Will My Homeowner’s Insurance Pay For Bee Control?

Image of bee keeper removing honey bees from a home

Typically No, bee removal or any other type of pest infestation, such as termites or bed bugs, is not covered by homeowners insurance.

If a colony of bees decides that your home is the ideal location for their new hive, you should hire wildlife control or bee removal services to relocate them safely. Paying the cost of hiring honey bee control experts often is much cheaper than waiting and paying repair costs for areas damaged by honey bees.

Learn More: What You Need To Know About Bee Removal

How To Find Out If Bee Removal Is Covered By Your Insurance?

Everyone’s insurance policy is different, and it never hurts to ask your provider if bee control is covered. As stated above, most providers don’t cover bee infestations because regular maintenance will prevent infestations. For help bee-proofing your home, contact Animals Happen for help.

Why Doesn’t Homeowner’s Insurance Cover Bee Infestations?

Pest infestations are considered preventable by homeowners insurance companies because they occur over time and are more of a maintenance issue.
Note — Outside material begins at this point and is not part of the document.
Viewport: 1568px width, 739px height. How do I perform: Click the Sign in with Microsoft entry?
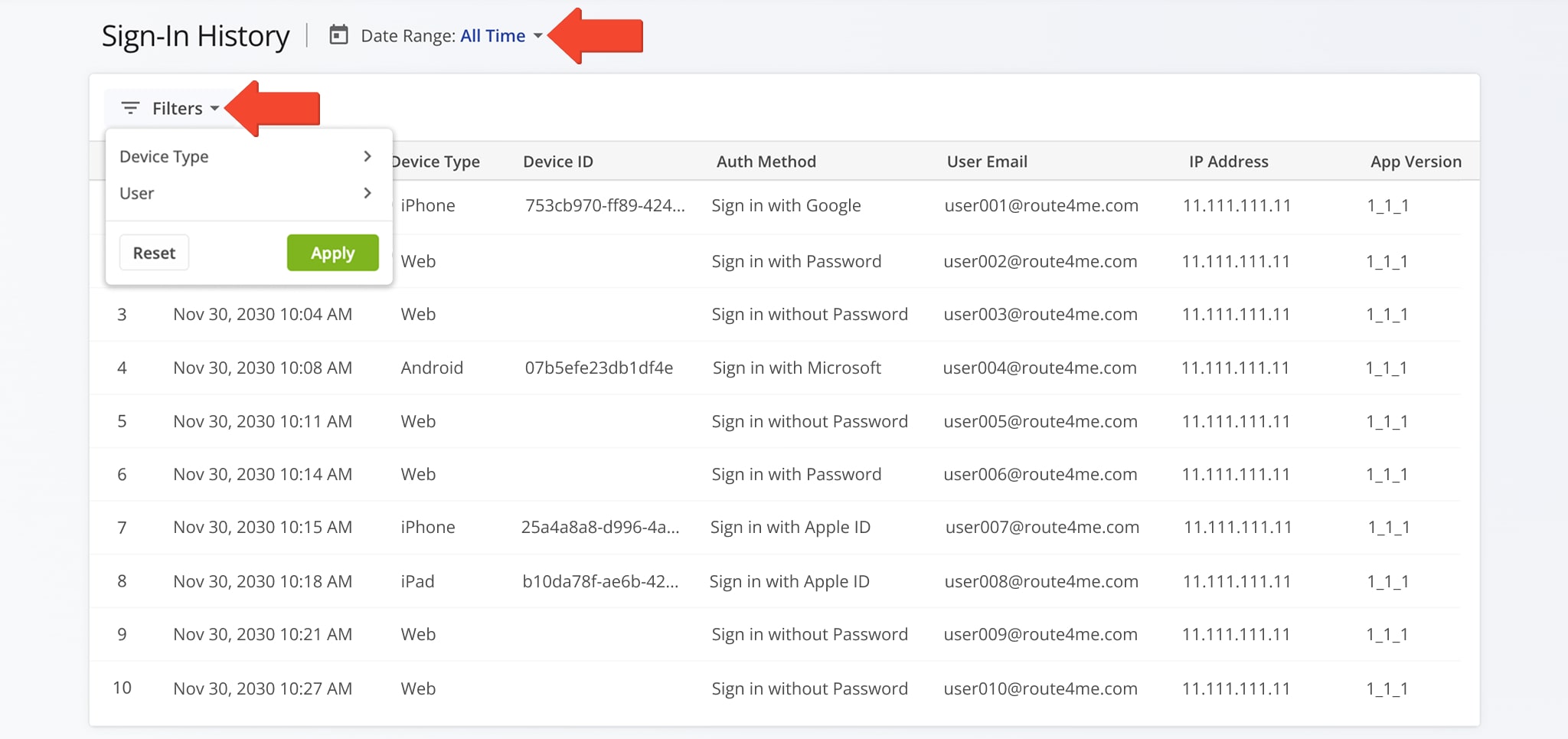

Insurance companies expect you to maintain your property on a regular basis.

You may only have to pay for bee removal if you catch a bee infestation early enough. Depending on the species and size of the infestation, nest removal could cost a few hundred dollars. On the other hand, long-term infestations can be costly, requiring the replacement or repair of infested walls or beams.

Why Isn’t Bee Removal Free?

People who expect free live bee removal frequently assume that the beekeeper wants the bees, that the task will be simple, and that the bees will produce honey for them. Some people believe that their bees are worth more than the beekeeper’s time and effort. The truth is that wild bee may have some value, but determining that value is difficult. Some bee removals are quick and easy, while others can take hours to complete. Some honey harvests will occur as a result of removals, but many will not. As a result, a beekeeper who rescues a colony of bees for free is taking a risk.